+++ Study text

3 daughters know the gifts Rosie gives will survive
When the 17th annual Cancer Survivors' Celebration and Walk kicks off this Sunday morning along Chicago's lakefront, 49-year-old Rosie Baldwin of Arlington Heights won't be there. Given that her advanced lung cancer is now in the "end stages," everybody gathered around her bed is aware of the sad possibility that Rosie might not even still be "here."
"From the very first day Rosie was diagnosed, even before the kids got home from school, we decided the kids would know everything," says Ben Baldwin, Rosie's husband. "No sugarcoating, no pulling punches, no making it easier for a child's ear."
The stunned parents told their three daughters that the persistent summer cough Mom developed after Mother's Day 2009 actually was a symptom of an aggressive lung cancer that had spread throughout her body.
"This," a doctor told them, "is not the kind of cancer that we try to cure."
Of course, Rosie, Ben, family, friends, neighbors and a host of doctors did try, and are still trying, whatever they can to cure the cancer. Hannah, 15, Maddie, 13, and Lara, 8, got a different task.
"Their job was living their lives as best they could," Ben says.
That's exactly what the girls and an army of friends were doing at the end of Monday's local Memorial Day Parade, when they passed out lemonade and collected almost $2,000 for their new Rosie's Lemon-Aid Stand Against Lung Cancer charity.
"We came up with it kind of fast the night before," says Hannah, who was inspired by the 40 bucks raised by a lemonade stand in honor of their mom operated by neighborhood boys and friends Danny Ferris, a fifth-grader, and Ethan Lindborg, a sixth-grader.
By sowing good deeds in a life filled with helping others, schools and charities, Rosie reaps an outpouring of help now. She's inspiring to everyone who knows her, and "I wanted lots of people to see that," Hannah explains.

++++++
+++ Material provided

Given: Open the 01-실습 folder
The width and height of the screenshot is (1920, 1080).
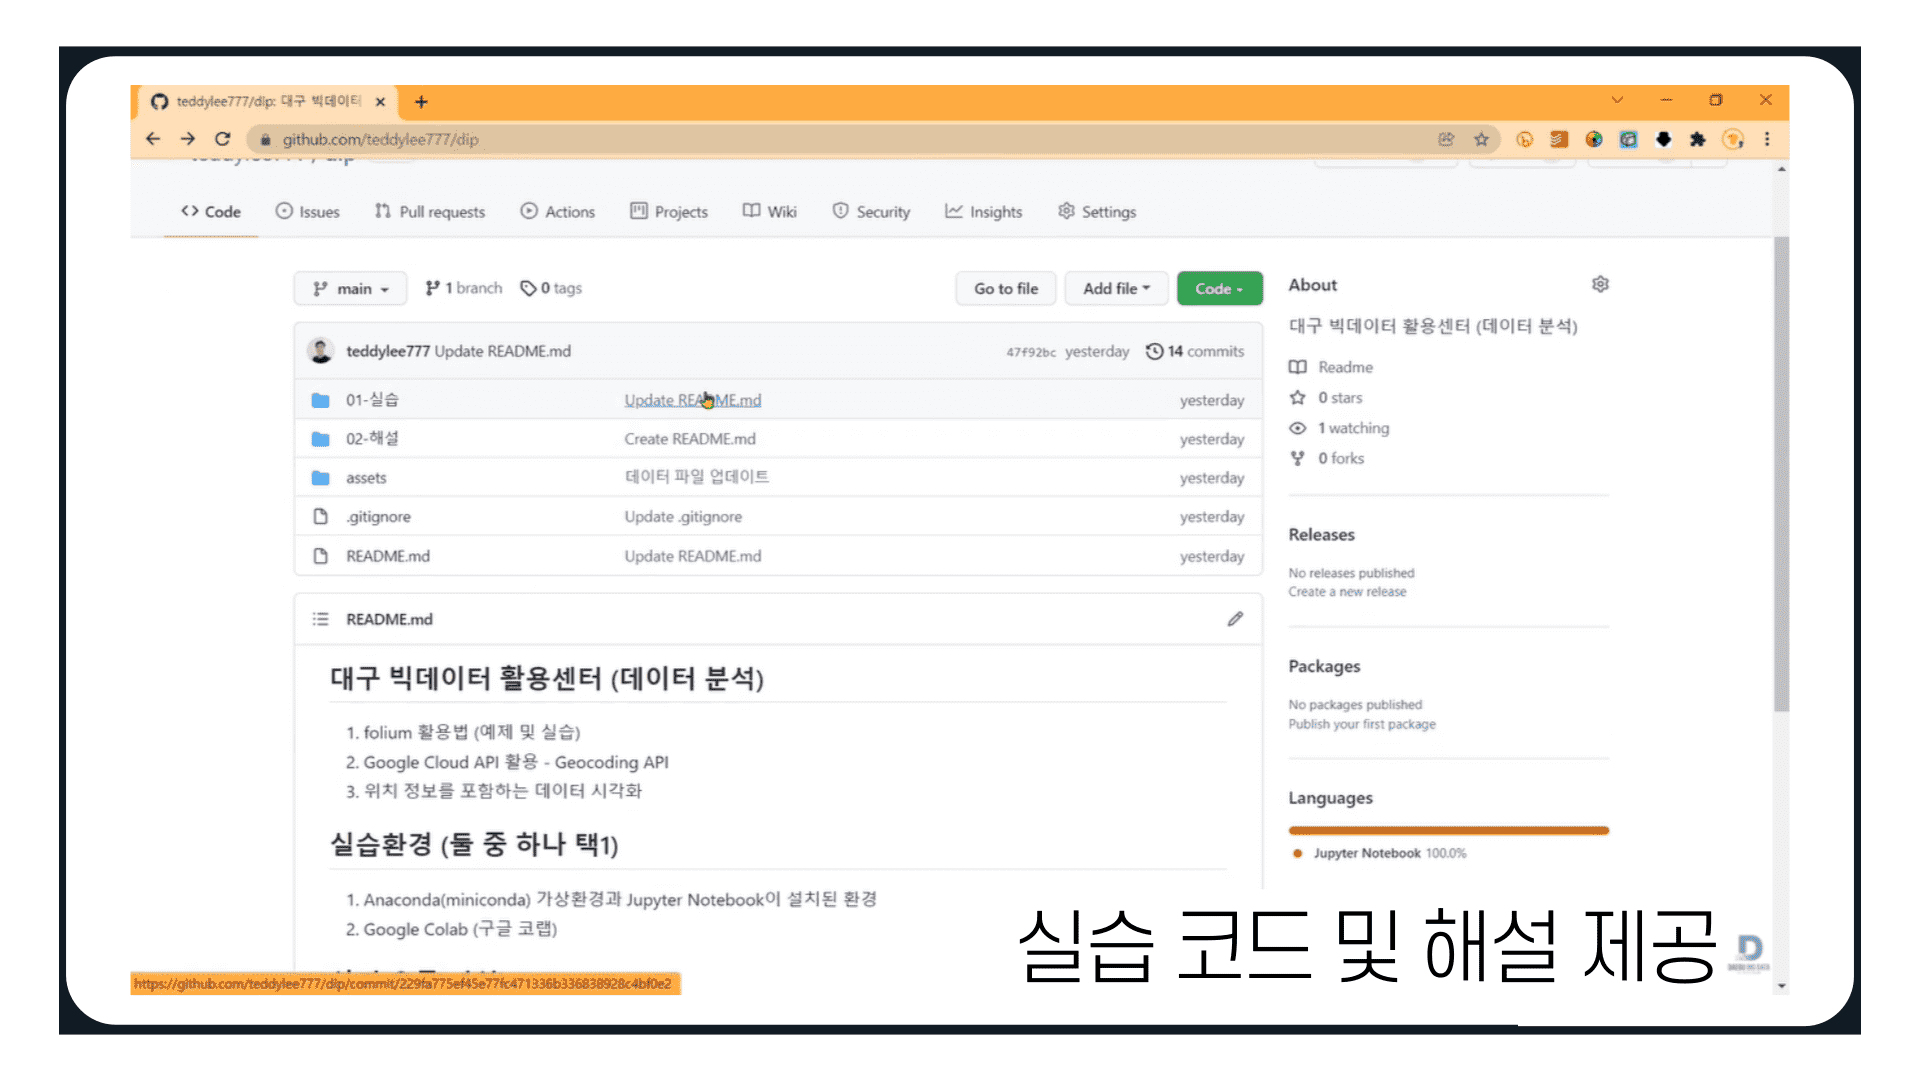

++++++

Explore the material:
[1] According to the Rosie Baldwin article, how much did the girls and their friends collect at the end of Monday's Memorial Day Parade?
[2] Reproduce the passage of the Rosie Baldwin article starting with "Of course, Rosie, Ben, family, friends, neighbors" and going on through "Lindborg, a sixth-grader.".

Answers to the exercises:
[1] Almost $2,000

[2]
Of course, Rosie, Ben, family, friends, neighbors and a host of doctors did try, and are still trying, whatever they can to cure the cancer. Hannah, 15, Maddie, 13, and Lara, 8, got a different task.
"Their job was living their lives as best they could," Ben says.
That's exactly what the girls and an army of friends were doing at the end of Monday's local Memorial Day Parade, when they passed out lemonade and collected almost $2,000 for their new Rosie's Lemon-Aid Stand Against Lung Cancer charity.
"We came up with it kind of fast the night before," says Hannah, who was inspired by the 40 bucks raised by a lemonade stand in honor of their mom operated by neighborhood boys and friends Danny Ferris, a fifth-grader, and Ethan Lindborg, a sixth-grader.